— TASK INSTRUCTIONS —
Starting at the line that contains "The height and", quote every line through the end of the entries, word for word, skipping the pictures.

[Records drawn from a dataset]

*** Begin section ***

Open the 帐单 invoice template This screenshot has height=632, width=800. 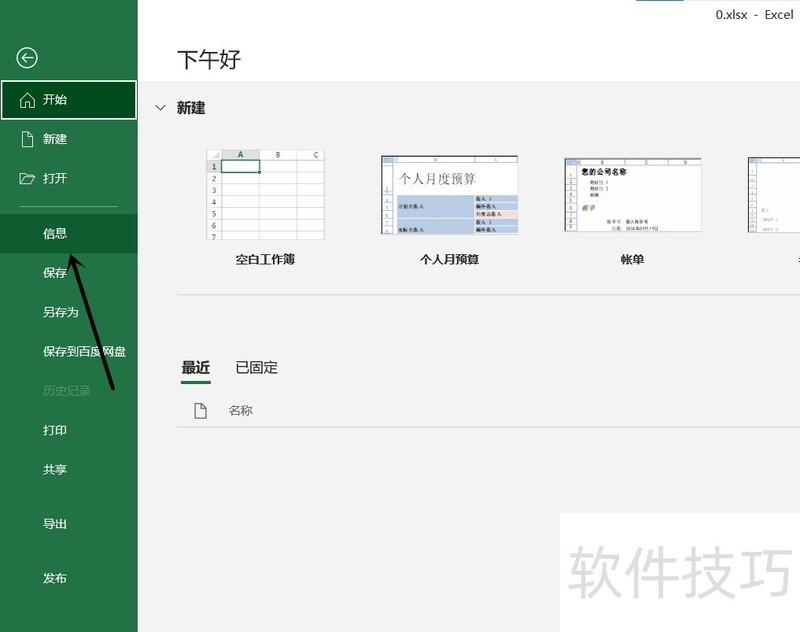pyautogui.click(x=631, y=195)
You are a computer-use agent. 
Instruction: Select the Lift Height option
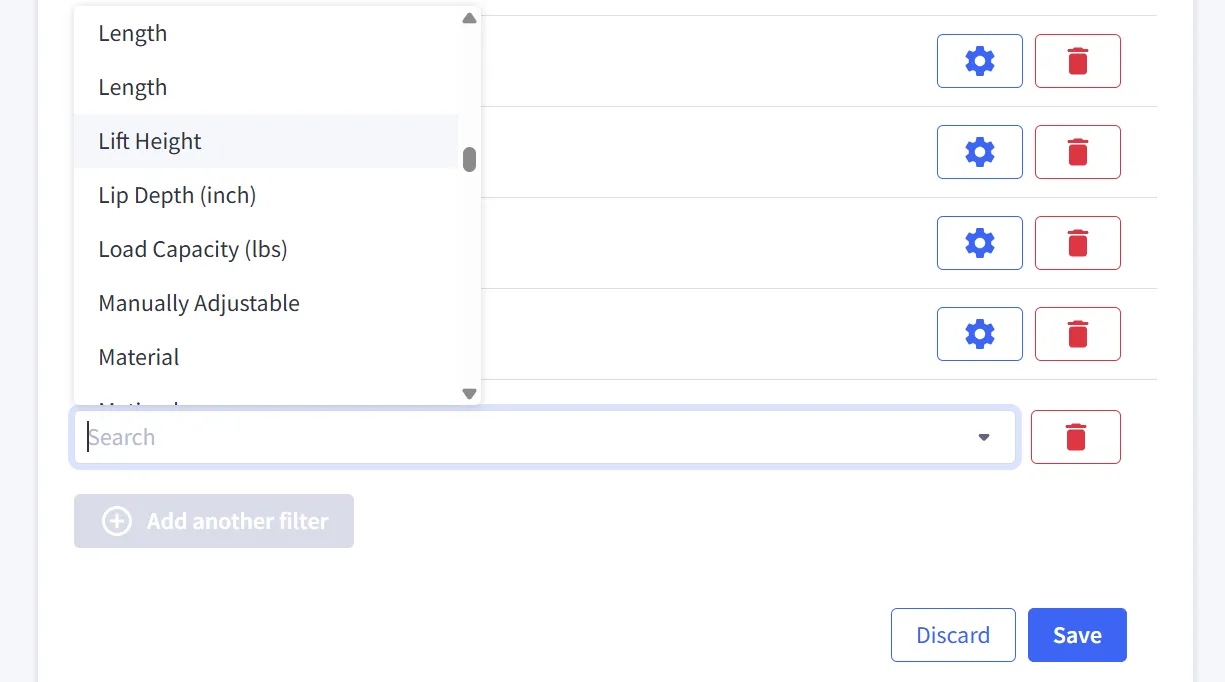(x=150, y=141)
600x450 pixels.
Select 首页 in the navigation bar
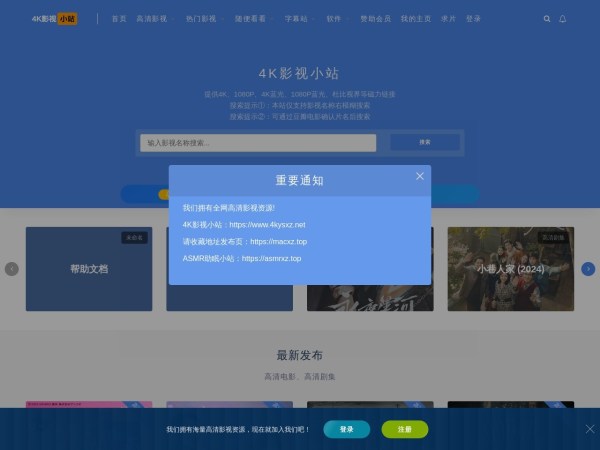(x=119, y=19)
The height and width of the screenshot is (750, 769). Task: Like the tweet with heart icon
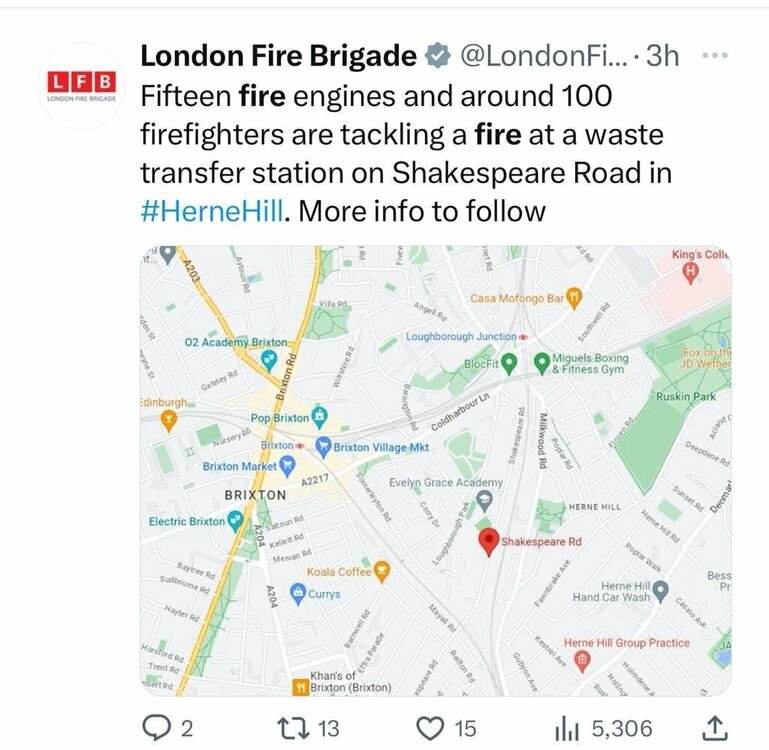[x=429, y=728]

*** End section ***

— EXERCISE ANSWER —
The height and width of the screenshot is (750, 769). Task: Like the tweet with heart icon
[x=429, y=728]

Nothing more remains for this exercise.